Thesis: Traditional construction in earthquake areas
I am doing my research thesis on the systems of construction in the traditional Ahmedabad houses, with reference to their earthquake resistance. My aim is to study traditional construction of Ahmedabad in order to establish capability of structures to resist earthquakes.

The walled city [old city] of Ahmedabad which came into being on east bank of Sabarmati River, houses structures using traditional techniques of construction. There are several lessons to be learnt in the systems of making the old city, from plan organization of streets to construction of individual houses.
These are the very structures that have survived several natural calamities that devastated newer parts of the city and if the indigenous techniques of building are not studied, vital information about how to build in Ahmedabad would be lost.

The grouping of houses into a pol is typical of Gujarat and especially of Ahmedabad. A pol is made of elementary rectangular units evolved linearly along the street (parallel wall grouping system) with minimum surface area towards the street. These units are narrow, deep and consist of two bodies with courtyard in between and linked up by passageways. The general rule in making of these units is that the rear body is higher than the body looking on to the street.

The walled city buildings have a specific manner of construction using brick and wood placed in dense street formation giving an opportunity to study structural systems for earthquake resistance in Ahmedabad.

The parallel wall grouping system gives rise to three different structural conditions, namely: 1. The corner type, 2. The shared wall type, 3. The Haveli type.
The analysis of these three conditions would enrich a larger understanding of them acting as a single structural type: the pol.
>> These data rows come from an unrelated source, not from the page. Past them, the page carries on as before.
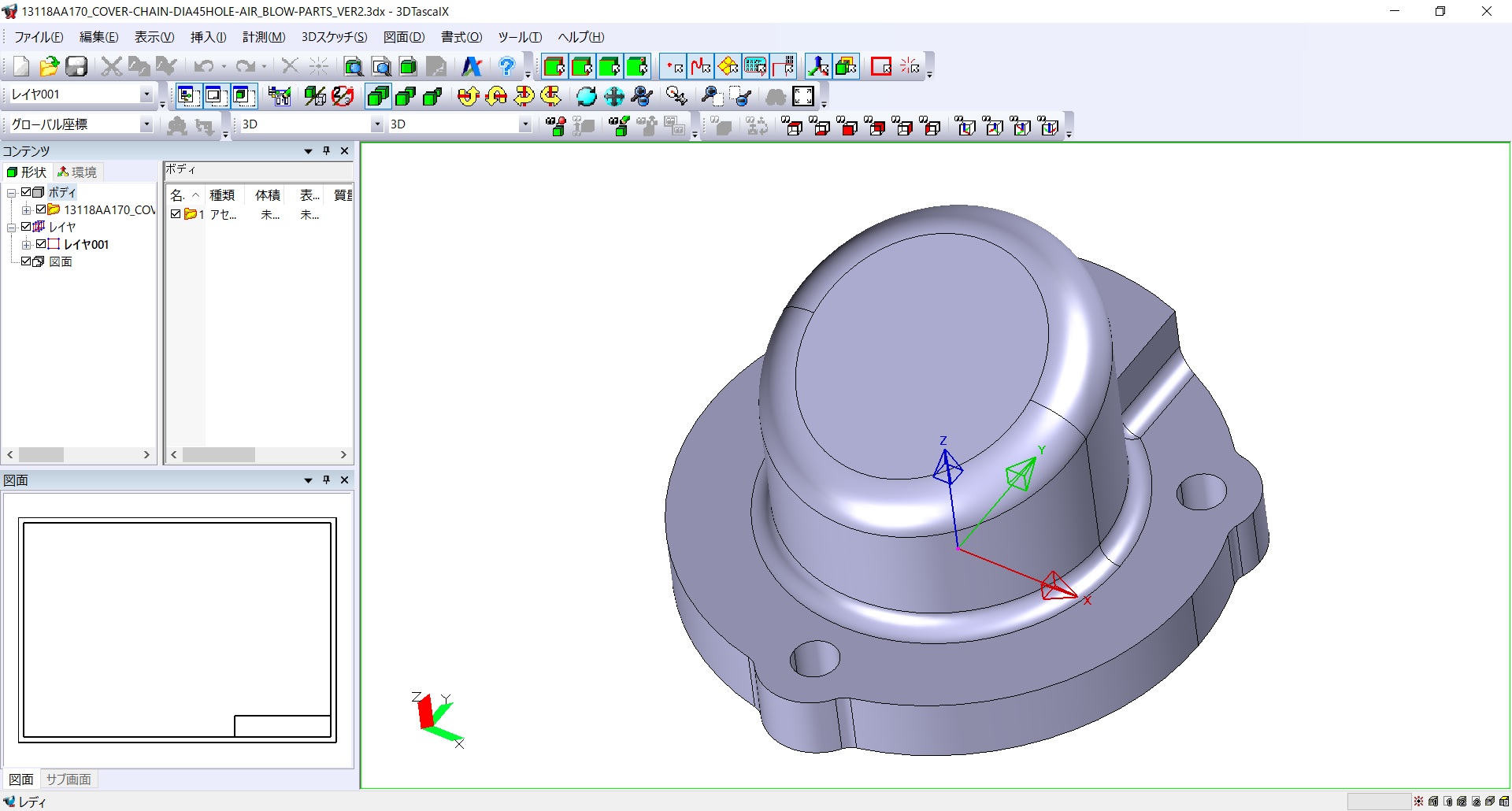Click the blue question mark help icon
This screenshot has width=1512, height=811.
pyautogui.click(x=507, y=67)
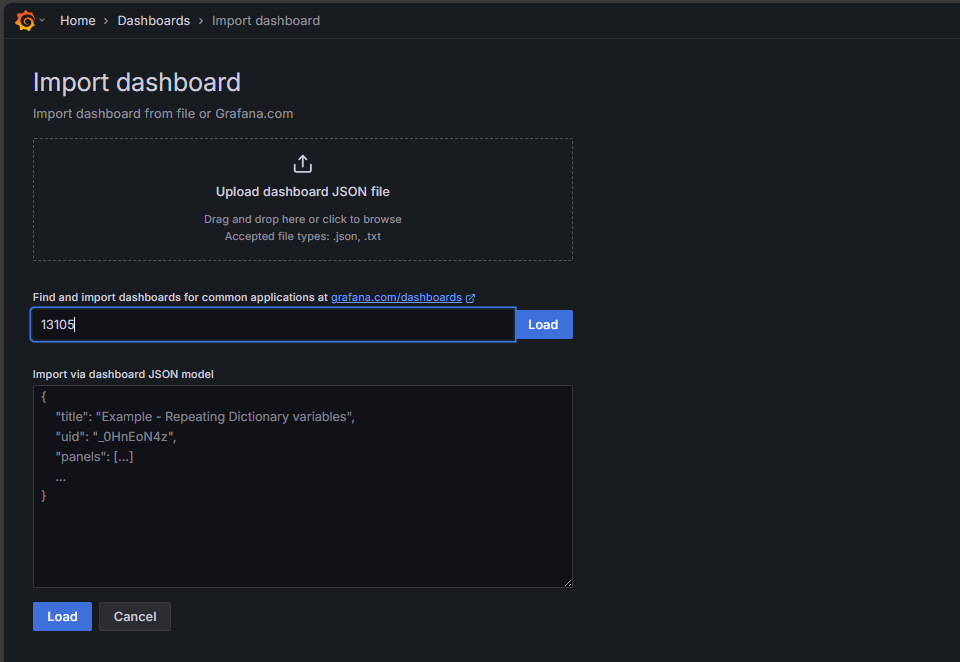The image size is (960, 662).
Task: Click the Import via dashboard JSON model label
Action: (x=123, y=374)
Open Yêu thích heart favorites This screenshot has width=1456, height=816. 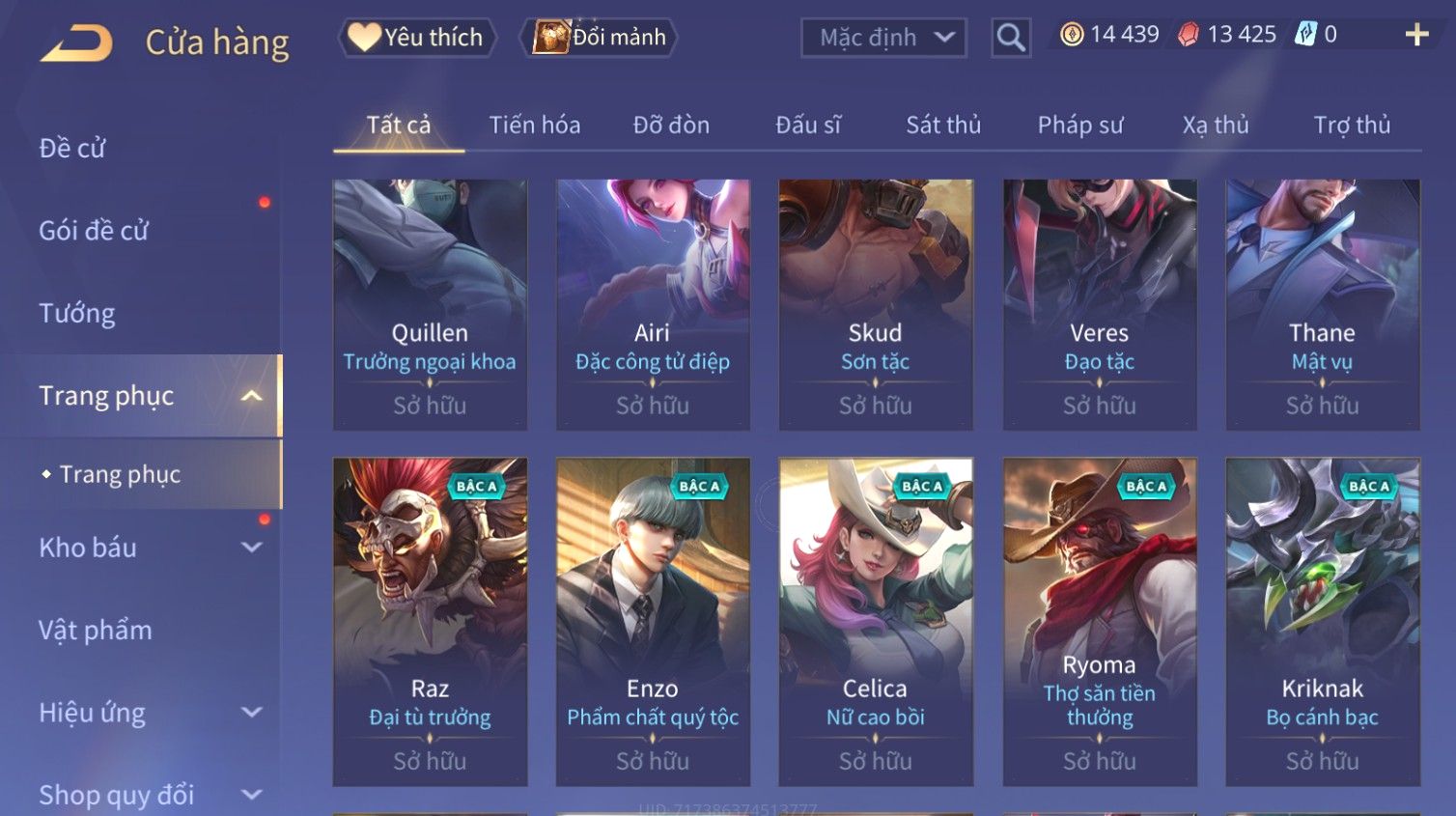click(x=416, y=38)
This structural behavior of the pol would help clarify the yet unclear understanding of structural systems in traditional construction of Ahmedabad.

The quest of this study is to find out whether these traditional structural systems provide a greater degree of resistance to earthquakes. The idealized modeling of alternative interpretations of behavior and 3D simulation techniques for analysis will clarify the role of different materials and their construction systems within a structure.

If you can help me improve my research methods and examples from other regions of world that will be great for me.

Thanks,
Akbar Modan
Responses
 
Thesis: Traditional construction in earthquake areas
Hi Akbar,

As this is an undergraduate research thesis, I would firstly advise you to focus and clarify your research topic further so that you can finish at the earliest. Contrary to what most students think, a focused thesis (I know it sounds negative when people say reduce your scope) is a better study. If you see lots of PhD theses, they are very specific rather than being broad and all inclusive.

Secondly, don't let feelings/intuitions cloud your judgement and case studies. One objection that could be raised to your thesis is that lot of 'traditional' structures failed in the Kutch as well as the Kashmir earthquake. On the other hand, only a handful of modern housing structures collapsed even though they shared similar designs with many non-collapsed structures. Things like construction quality have a large impact on earthquake performance of building.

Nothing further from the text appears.